La lunga inchiesta, condotta dal Nucleo di polizia tributaria di
Bologna (primo gruppo exverifiche speciali), si è conclusa con 18
indagati: dall’ex presidente Emanuele Giacomelli al padre Antonio
e la moglie Gabriella Spada dall’ex direttore finanziario Stefano
Pozzobon a numerosi parenti dei coniugi Giacomelli, fino al loro
ex autista.
L’avviso di chiusura delle indagini ipotizza numerosi reati:
associazione a delinquere, bancarotta fraudolenta aggravata,
ricorso abusivo al credito, frode fiscale, emissione di fatture false,
insider trading, manipolazione del mercato, calunnia truffa,
riciclaggio, falsità in scrittura privata. Totale: 17 capi
d’imputazione, Descritti nell’avviso di chiusura delle indagini.
Uno dei modi per Svuotare il gruppo consisteva nell’aprire punti
vendita ad insegna <Giacomelli sport> nell’Est Europa. Negozi
che, <<attraverso le condotte delittuose di sovra-fatturazione e
di duplicazione dei pagamenti venivano utilizzati per distrarre
ingenti quantitativi di denaro dal Gruppo Giacomelli>>.
Per compensare in bilancio le perdite, poi, i vertici della società e
alcuni complici instauravano rapporti commerciali fittizi. Per
esempio Giacomelli Sport e la Arredo Trading (amministrata da
Vittorio Fracassi, consulente del gruppo) <<facevano risultare
acquisti e vendite di beni fittizi, supportati da movimentazioni
finanziaria anch’esse artefatte, determinando un volume di falsi
elementi attivi di reddito>> nel bilancio Giacomelli per 57
miliardi di lire tra il 1197 e il 2000: in questo modo – scrive il Pm –
si determinava <<una redditività aziendale fittizia, cosi
mascherando le perdite>>. Ma il massimo della “fantasia” gli ex
vertici del gruppo l’hanno raggiunto falsificando le fatture della
Nike.
Tra il 2001 e il 2003 hanno simulato pagamenti per l’acquisto di
merce, producendo fatture false per oltre 50 milioni di euro:
denaro che veniva riciclato (accreditandolo direttamente nei conti
dei loro consulenti e poi riprelevandolo in contanti) e che poi
veniva compensato in bilancio con <<<incassi fittizi al fine di
gonfiare i corrispettivi delle vendite>>. Come facevano?

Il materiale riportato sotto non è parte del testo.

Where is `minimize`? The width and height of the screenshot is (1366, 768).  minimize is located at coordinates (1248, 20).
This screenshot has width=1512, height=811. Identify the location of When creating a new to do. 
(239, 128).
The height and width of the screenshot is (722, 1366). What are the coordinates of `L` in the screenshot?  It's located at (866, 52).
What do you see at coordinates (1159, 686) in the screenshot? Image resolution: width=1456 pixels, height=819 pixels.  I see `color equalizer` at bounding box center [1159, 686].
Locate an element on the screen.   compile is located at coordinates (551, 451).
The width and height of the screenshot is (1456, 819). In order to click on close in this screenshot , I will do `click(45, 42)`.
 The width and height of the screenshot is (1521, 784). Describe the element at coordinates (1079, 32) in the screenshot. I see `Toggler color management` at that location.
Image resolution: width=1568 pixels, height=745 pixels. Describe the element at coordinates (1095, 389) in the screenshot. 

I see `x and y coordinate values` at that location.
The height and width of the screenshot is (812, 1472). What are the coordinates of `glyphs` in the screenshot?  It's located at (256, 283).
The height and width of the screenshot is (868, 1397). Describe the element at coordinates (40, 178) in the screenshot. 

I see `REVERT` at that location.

Stampavano giorno e notte scontrini per <<far apparire un
volume d’affari superiore a quello effettivo>>. E, nel 2003,
quando il gruppo non ce la faceva più a pagare i fornitori? I
Giacomelli ne inventano un’altra: una denuncia per furto (falso) di
assegni per 139 milioni di euro. L’esposto aveva come unico
scopo quello di <<ottenere il sequestro di tutti gli assegni che
erano stati consegnati ai fornitori e che non potevano essere
pagati per mancanza di fondi>>.
Nel documento il Pm contesta infine l’acquisizione della Longoni.
Ora l’inchiesta è chiusa. Gli avvocati hanno accesso al materiale
raccolto dagli inquirenti per elaborare la loro difesa. Poi il PM
deciderà per chi chiedere il rinvio a giudizio, anche se per
qualche indagato minore è possibile l’archiviazione.